BIOS passwords only offer a small degree of protection.

• Passwords can typically be cleared by removing the CMOS battery or using a motherboard jumper.
• If you have set an administrator password and then find the password is no longer set, you know that someone has tampered with the system.
• Use a chassis lock to prevent users from opening the case to reset passwords.

Chassis intrusion detection helps you identify when a system case has been opened. With chassis intrusion detection:

• A sensor switch is located inside the system case.
• When the case cover is removed, the switch sends a signal to the BIOS.
• Depending on the system configuration, a message might be displayed on the screen at startup, or the message might only be visible from within the CMOS program (On-Silent).
• Run the CMOS program to clear the message.

Some portable computers allow you to set a password on a hard disk.

• When set, the password must be given at system startup or the disk cannot be used.
• Hard disk passwords are part of the ATA specifications so they are not dependent upon a specific disk manufacturer.
• There are two different passwords: user and master.
• Set the password(s) by using the CMOS program. Some programs do not allow you to set a password, only let you set the user password, or let you set both a user and a master password.
• Passwords are saved on the hard disk.
  • You cannot read the passwords from the disk.
  • You cannot move the drive to another system to access the disk without the password (the password moves with the disk).
  • You cannot format the disk to remove the passwords.
• If you forget the user password, use the master password to access the drive. If you do not know either password, you cannot access any data on the drive.
• Most drives allow a limited number of incorrect password attempts. After that time, you must restart the system to try entering additional passwords. You can try as long as you want, but constantly restarting the system makes guessing the password a tedious job.
• Drives might ship with a default master password. However, these passwords (if they exist) are not publicly available and cannot be obtained from disk manufacturers.
• Setting a hard disk password is sometimes referred to as locking the hard disk.

A TPM is a special chip on the motherboard that generates and stores cryptographic keys.

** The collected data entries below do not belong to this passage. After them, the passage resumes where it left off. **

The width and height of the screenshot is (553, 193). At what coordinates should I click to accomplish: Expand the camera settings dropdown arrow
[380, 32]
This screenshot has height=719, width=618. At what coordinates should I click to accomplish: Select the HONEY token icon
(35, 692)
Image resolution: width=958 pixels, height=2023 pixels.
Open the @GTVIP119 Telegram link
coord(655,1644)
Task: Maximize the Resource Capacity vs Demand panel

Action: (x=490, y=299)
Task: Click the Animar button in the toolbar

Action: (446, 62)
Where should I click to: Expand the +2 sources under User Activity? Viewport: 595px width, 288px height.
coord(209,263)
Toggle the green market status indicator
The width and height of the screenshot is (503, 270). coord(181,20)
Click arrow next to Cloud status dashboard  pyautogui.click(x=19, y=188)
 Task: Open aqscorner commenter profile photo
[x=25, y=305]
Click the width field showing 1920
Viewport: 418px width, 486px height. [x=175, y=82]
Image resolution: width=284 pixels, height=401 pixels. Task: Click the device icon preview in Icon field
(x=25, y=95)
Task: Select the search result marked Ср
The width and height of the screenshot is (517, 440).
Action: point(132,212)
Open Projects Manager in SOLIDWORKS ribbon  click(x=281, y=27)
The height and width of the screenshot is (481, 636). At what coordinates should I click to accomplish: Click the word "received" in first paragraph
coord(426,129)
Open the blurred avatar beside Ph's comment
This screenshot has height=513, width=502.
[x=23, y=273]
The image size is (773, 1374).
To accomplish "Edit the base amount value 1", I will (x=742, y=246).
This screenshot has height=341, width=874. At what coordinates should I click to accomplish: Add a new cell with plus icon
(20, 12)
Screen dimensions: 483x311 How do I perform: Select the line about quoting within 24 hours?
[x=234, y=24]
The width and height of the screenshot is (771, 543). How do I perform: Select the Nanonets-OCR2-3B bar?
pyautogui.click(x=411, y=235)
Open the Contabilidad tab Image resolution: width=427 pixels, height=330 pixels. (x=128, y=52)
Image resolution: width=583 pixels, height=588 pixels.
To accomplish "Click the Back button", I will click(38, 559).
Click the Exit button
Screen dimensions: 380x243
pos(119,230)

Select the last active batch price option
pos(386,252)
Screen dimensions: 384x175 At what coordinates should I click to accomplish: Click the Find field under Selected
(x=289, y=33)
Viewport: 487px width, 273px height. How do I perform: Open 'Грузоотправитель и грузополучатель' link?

• Use the CMOS program to initialize the TPM.
• During initialization, you set a TPM owner password. The TPM password is required to manage TPM settings.
• The TPM includes a unique key on the chip that can be used for hardware system identification.
• The TPM can generate a cryptographic key or hash based on the hardware in the system, and use this key value to verify that the hardware has not changed. This value can be used to prevent the system from booting if the hardware has changed.
• The TPM can be used by applications to generate and save keys that are used with encryption.